Grazie a Dio s’intrufola Santamaria, una boccata d’aria fresca. Sorrido all’idea che, anche se si tratta della Vecchia fattoria, l’orchestra ha finalmente qualcosa da fare.

Ghemon, vestito come un pagliaccio, nudo prima di spogliarsi. Bravo!

Basta! C’erano tanti, davvero tanti posti vuoti in platea. Qualcosa non va.

Ex Otago. Quando l’amore non è giovane. Abbracciami per favore. Basta.

Un applauso di pena per Adriano Pennino, che dirige l’orchestra per Anna Tatangelo, alla duecentesima prestazione sanremese. Più ti guardo e più vedo la parte migliore di noi. Siamo nudi per la prima volta. Senza il timore di fare una scelta e poi non scegliere mai. Non c’è bisogno di fingerci forti. Le nostre anime di notte non si perderanno mai. Sono più limpide che mai.

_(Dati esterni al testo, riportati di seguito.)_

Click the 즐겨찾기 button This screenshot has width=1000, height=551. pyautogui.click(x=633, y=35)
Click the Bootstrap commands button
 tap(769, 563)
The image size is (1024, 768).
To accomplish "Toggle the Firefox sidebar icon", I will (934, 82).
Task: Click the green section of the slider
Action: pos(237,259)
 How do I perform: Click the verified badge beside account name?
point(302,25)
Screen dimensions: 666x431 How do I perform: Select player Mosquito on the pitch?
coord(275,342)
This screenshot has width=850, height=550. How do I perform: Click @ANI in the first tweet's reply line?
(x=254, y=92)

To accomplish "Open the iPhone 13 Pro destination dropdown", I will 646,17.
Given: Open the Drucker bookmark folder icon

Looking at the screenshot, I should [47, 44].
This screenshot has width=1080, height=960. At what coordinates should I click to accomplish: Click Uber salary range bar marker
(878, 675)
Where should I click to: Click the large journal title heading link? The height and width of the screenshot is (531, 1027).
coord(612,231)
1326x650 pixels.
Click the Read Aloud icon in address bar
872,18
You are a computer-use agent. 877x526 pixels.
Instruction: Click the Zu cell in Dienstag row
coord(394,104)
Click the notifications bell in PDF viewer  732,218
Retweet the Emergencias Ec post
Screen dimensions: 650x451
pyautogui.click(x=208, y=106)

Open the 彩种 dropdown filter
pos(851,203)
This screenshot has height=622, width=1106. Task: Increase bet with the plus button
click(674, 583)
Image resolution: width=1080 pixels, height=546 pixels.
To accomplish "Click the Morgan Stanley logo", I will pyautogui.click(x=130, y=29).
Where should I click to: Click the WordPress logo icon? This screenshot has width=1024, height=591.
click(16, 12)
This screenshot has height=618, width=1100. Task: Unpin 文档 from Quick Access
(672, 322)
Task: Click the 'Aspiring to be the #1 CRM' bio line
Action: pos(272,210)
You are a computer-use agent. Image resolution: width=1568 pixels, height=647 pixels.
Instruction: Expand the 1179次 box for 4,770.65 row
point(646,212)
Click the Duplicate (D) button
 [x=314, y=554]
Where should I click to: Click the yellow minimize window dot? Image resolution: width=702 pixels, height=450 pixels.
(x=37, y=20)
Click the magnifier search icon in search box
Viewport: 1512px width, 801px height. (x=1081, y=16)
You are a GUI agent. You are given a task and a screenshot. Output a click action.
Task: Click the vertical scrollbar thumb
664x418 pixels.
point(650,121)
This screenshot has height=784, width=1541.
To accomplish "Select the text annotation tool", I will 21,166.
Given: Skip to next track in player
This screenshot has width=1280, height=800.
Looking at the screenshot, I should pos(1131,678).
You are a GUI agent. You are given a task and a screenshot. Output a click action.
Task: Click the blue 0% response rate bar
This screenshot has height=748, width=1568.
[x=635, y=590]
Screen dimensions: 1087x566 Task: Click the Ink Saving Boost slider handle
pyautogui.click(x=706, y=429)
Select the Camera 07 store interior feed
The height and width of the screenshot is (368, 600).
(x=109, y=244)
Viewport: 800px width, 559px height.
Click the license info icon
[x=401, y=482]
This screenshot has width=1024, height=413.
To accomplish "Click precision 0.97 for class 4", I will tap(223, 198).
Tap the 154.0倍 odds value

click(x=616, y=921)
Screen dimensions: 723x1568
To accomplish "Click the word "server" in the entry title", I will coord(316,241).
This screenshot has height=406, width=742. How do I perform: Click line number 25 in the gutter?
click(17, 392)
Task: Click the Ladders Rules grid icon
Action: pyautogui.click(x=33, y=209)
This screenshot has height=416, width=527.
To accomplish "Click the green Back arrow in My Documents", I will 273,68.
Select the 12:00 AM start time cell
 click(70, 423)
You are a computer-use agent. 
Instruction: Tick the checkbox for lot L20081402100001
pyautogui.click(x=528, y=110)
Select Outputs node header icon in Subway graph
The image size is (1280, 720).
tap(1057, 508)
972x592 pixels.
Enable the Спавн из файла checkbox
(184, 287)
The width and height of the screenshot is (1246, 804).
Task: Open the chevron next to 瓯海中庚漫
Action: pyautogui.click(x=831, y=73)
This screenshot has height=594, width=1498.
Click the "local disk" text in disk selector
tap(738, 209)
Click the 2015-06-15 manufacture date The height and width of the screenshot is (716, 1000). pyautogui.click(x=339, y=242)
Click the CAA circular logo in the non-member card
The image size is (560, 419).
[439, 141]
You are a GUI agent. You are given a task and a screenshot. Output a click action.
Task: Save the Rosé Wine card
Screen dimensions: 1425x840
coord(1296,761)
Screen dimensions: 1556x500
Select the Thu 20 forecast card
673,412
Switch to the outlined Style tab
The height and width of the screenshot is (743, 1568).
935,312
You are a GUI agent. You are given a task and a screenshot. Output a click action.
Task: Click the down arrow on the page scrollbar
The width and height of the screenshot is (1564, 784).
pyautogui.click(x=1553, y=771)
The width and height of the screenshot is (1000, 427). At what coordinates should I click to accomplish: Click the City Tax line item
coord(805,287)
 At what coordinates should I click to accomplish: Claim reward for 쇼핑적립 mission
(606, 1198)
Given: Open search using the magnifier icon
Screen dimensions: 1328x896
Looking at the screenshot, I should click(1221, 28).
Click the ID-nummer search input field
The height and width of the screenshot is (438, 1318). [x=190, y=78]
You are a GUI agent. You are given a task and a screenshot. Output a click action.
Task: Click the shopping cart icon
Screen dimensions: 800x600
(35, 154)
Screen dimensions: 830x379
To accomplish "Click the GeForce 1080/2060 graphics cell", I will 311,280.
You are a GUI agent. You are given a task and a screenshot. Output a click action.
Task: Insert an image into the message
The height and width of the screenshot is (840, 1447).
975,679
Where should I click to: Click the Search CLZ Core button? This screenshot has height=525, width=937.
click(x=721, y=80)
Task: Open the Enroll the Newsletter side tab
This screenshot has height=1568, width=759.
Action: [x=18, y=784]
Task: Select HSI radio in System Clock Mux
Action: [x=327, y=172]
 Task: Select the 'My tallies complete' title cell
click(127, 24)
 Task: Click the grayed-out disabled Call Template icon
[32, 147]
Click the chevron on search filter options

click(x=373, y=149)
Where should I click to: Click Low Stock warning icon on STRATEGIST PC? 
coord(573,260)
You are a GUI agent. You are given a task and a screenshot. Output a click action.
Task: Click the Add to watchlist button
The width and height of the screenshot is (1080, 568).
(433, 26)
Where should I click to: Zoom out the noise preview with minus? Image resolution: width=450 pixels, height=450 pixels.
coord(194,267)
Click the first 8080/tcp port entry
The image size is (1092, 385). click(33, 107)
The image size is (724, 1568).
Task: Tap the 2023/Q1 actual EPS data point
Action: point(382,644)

È il fondo del barile.

Irama canta La ragazza con il cuore di latta. Questo cuore batte per tutti e due. Che tesoro.

Basta! Voglia di bestemmiare. Bestemmio. Mi verso una vodka, giusto per farmi coraggio.

Un plauso a Bisio, che fa finta di niente, ma che ormai è consunto, e si vede che non vede l’ora che tutto finisca, quanto prima. Enrico Nigiotti. Certe cose fanno male. Ciao nonno, stasera chiudo gli occhi, ma non dormirò. Basta, santo cielo.

Mahmood. È difficile stare al mondo. Basta!


Un Paese che si piange addosso. Che non ha il coraggio di guardarsi in faccia e di riconoscersi per quello che è. Come diceva Orson Welles in La ricotta? La borghesia più ignorante del mondo. Una borghesia piccola così, diffusissima. È dappertutto. Neanche una guerra civile ce la scrollerebbe di dosso.

Un Paese che si crede bello e armonioso, attraente, seducente, sexy, esattamente come le canzoni di Sanremo, e che invece è vecchio, claudicante, stanco, imbruttito, egoista e violento, inconsapevole, incosciente, instupidito da queste canzoni inutili, senza un vocabolario, senza una grammatica, senza una sintassi dell’oggi, senza niente, ma proprio niente da dire.

Qualcosa è andato storto, ieri sera. Quei posti vuoti in platea. Quella mascella nervosa, costretta per ore in un sorriso prigioniero di se stesso. È vero, si. Sanremo è lo specchio del Paese.

Che di profughi, di schiavi globali, di campi di concentramento, di stragi in mare, e di corruzione, di arrampicamento sociale, di demagogia, di occupazione del potere, di uxoricidio e suicidio, di cambiamento climatico, di guerra in medio oriente, della povera gente, della giustizia, dell’uguaglianza, della fratellanza, dell’umana pietas cristiana, non si parli mai più.

Canta che ti passa, è stato suggerito. E all’attenti, senza scorta. Quella parola, dicevamo, “servizio”, e quell’altra, “servitore”, nascondono qualcosa. Non è difficile capire di cosa si tratti. Si chiama censura. Ne sono uscito provato e svuotato, dalla visione e dall’ascolto di questa pantomima. Ho come la sensazione, il sentimento, di esser stato derubato. Sono più povero di prima, questo è sicuro. Un’esperienza luttuosa, mortificante.

Mi viene in mente Federico, un caro amico, uno che di canzonette se ne intende, ve lo posso assicurare. “A Pierpà!”, mi disse Federico, con quel suo bell’accento romanesco, mentre a tavola mi sfoggiava un Rolex tempestato di diamanti: “Nun ce devi annà a Sanremo. Promettime che nun ce vai”. E perché?, dico io. “Perché porta sfiga”.